A estratégia segue o mesmo modelo adotado pela companhia há cerca de duas décadas com a Amazon Web Services (AWS), divisão de computação em nuvem. Agora, a Amazon busca se consolidar como infraestrutura central para compras com IA na internet, oferecendo “arquitetura, código-base e aprendizados” do Alexa for Shopping. A empresa já fechou contrato com a marca de moda de luxo Kate Spade, do grupo Tapestry, que usou a tecnologia para criar um assistente de sugestões para presentes. Outros varejistas estão em fase de testes, informou a Amazon.
A nova solução é oferecida por meio da AWS, o que pode reduzir a resistência de varejistas preocupados em compartilhar dados diretamente com a gigante do comércio eletrônico. A Amazon também reformulou seu chatbot de e-commerce, que passou a se chamar Alexa for Shopping, e desenvolveu o recurso “Buy for Me”, capaz de realizar compras em sites de terceiros. A empresa afirmou que os varejistas já possuem conhecimento profundo sobre seus produtos e clientes, algo que nenhuma IA de uso geral consegue igualar, sugerindo que criem suas próprias ferramentas em vez de depender de intermediários.
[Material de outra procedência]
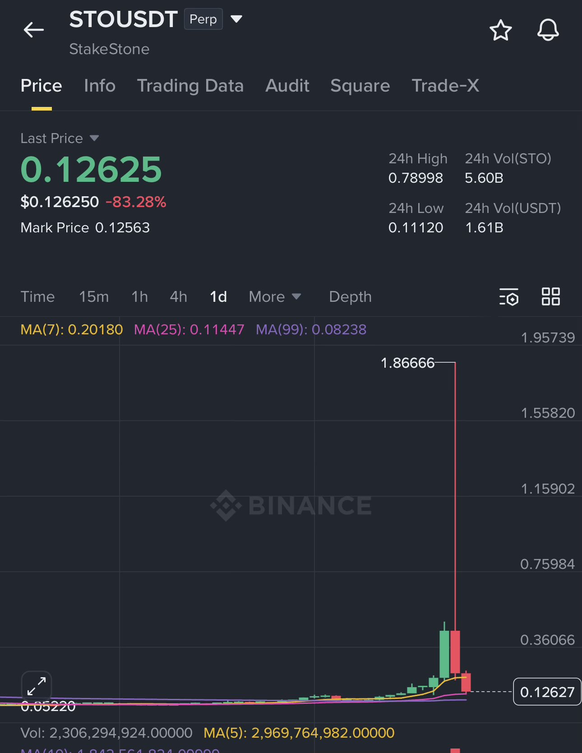This screenshot has height=753, width=582.
Task: Open the chart layout grid icon
Action: coord(550,297)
No setor de inteligência artificial, empresas como OpenAI, Google e Perplexity também lançaram ferramentas de compras, mas enfrentam desafios técnicos e de adesão. Varejistas como Walmart, Target e eBay adotam estratégias múltiplas, desenvolvendo soluções próprias e firmando parcerias. A Amazon, por sua vez, tem priorizado o desenvolvimento interno e restringido o acesso de agentes externos aos dados de seu site.